◆ Work to complete
[A] In the Gymshark profile below, which university did Ben Francis head off to after finishing at South Bromsgrove High School?
[B] Write the next part of the profile of Gymshark's Ben Francis below, continuing after its final sentence.

The journey to build a billion-dollar brand

Gymshark's Ben Francis

A burning desire to be in the fitness industry set Ben Francis on his path to creating an entrepreneurial success story that has few parallels.

It is only 10 years since the 18-year-old student got his results from South Bromsgrove High School and headed off to Aston University.

At that time he wanted to be involved in any way he could, “whether it’s supplements, whether it’s clothing, whether it’s through fitness and competing”.

It was clothing that won, and a screen printer, a sewing machine and a cartoon logo of a beefed-up shark was enough to get going.

“I did University in the day, deliver pizza between 5pm and 10pm and then do Gymshark on the evening,” said Francis. “I wish I could say it was a genius move where we worked out a business plan.

“It was nothing like that. It was literally a case of following our gut instinct and doing what we thought was cool.”

He wouldn’t finish the course and dropped out as Gymshark started to take off – although he’s almost-certainly the dropout that the university is most proud of – and he got stuck in to doing the heavy lifting of running a start-up.

Francis said: “It was only eight years ago pretty much to the day that I was hand sewing, hand making and hand printing products and hand packaging them and sticking it into a bag and carrying it down to the post office and standing there while each one was stamped and sent out across the world.

“To go from that to a billion-dollar brand – more than a billion-dollar brand – is just insane. This is a really weird moment. We’ve literally come from hand-stitching product to being a billion-dollar brand.”

◆ Data extract

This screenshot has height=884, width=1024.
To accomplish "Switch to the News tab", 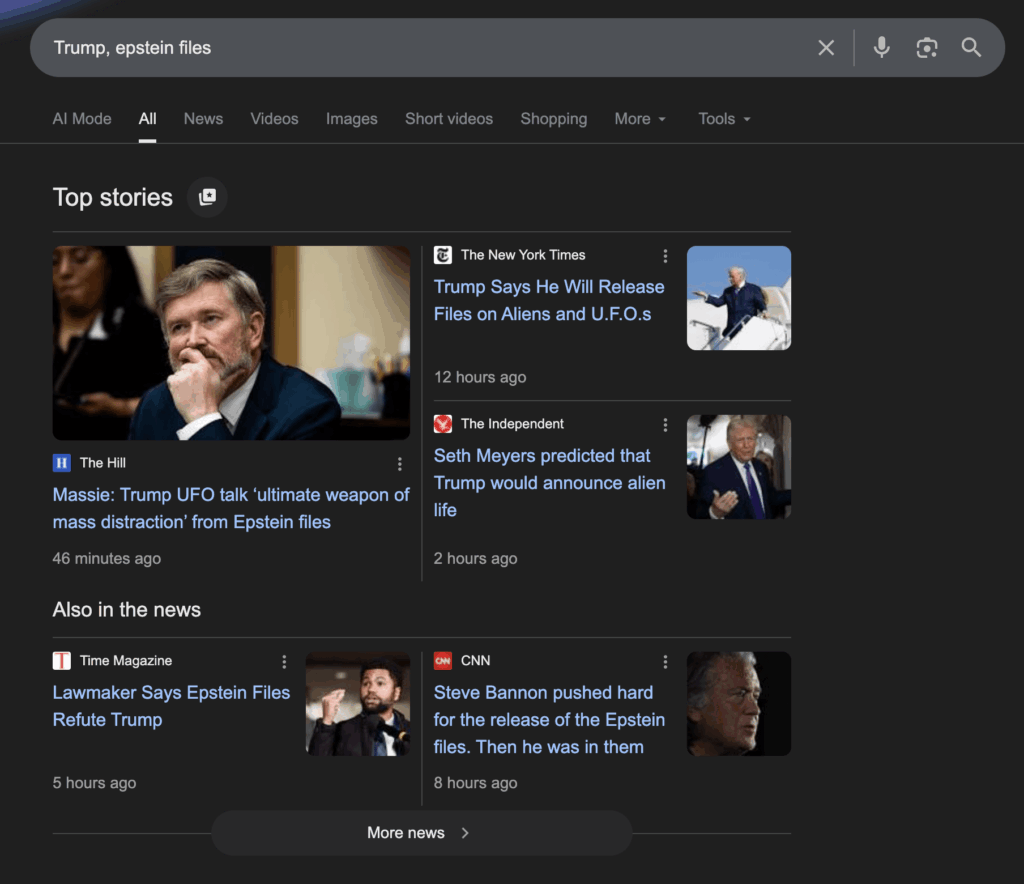I will pyautogui.click(x=203, y=119).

◆ In response
[A] Aston University.

[B]
The business has just taken on external investment for the first time, with General Atlantic’s $300m purchase of a 21% stake valuing Gymshark at $1.45bn (£1.1bn).

It provides a rare moment for Francis to pause and reflect on what has been achieved.

“If I go back to when I founded this business, I was very young, I didn’t really know what I was doing in this world.

“All I knew is that I had a dream of being involved in fitness and I had a vision in terms of how I believe that brands, particularly in this space, should interact with people, how communities work.”

That vision was combined with the frustrations of being a young novice in a gym to create the opportunity.

“I ultimately had all the difficulties of going to the gym, the first time feeling like everyone staring at you, not really knowing what to do,” he said.

“I felt like the clothes just weren’t right for me, and ultimately that’s when we ended up going off and making our own clothes.

“And that’s how Gymshark started.”

The business grew quickly and in three years it achieved pre-tax profits of £1.1m on sales of £8.7m.

But 2015 had also been a milestone year in the business. Black Friday mishaps and a growing sense of things becoming too big to keep control of in the way they had been led to the involvement of two industry professionals.

Paul Richardson and Steve Hewitt would become executive chairman and chief executive respectively, while co-founder Lewis Morgan stopped having operational involvement soon afterwards.

The appointments were transformational for Gymshark – Francis says the duo “completely and utterly revolutionised the business – and within another three years sales had broken £100m and pre-tax profits had soared to £17.6m.

“Looking back, that seems a very obvious decision to make,” said Francis. “And to be fair, I received a lot of credit in terms of bringing those people on, removing myself from the chief exec role and Steve coming in and really managing the day-to-day in the business.

“I remember in terms of, albeit the very small amount of people that were working at Gymshark at the time, there was a lot of people that were questioning that decision.

“Ultimately my gut instinct told me that was the right thing to do because it would help develop and grow the business and the brand.

“It would allow me to focus on what I’m really good at but also allow me to learn in the areas that I’m not good at.”

Hewitt and Richardson allowed Francis to step out of the limelight – at least externally – and when Gymshark launched its Solihull headquarters in April 2018, Francis spoke only briefly to the assembled staff.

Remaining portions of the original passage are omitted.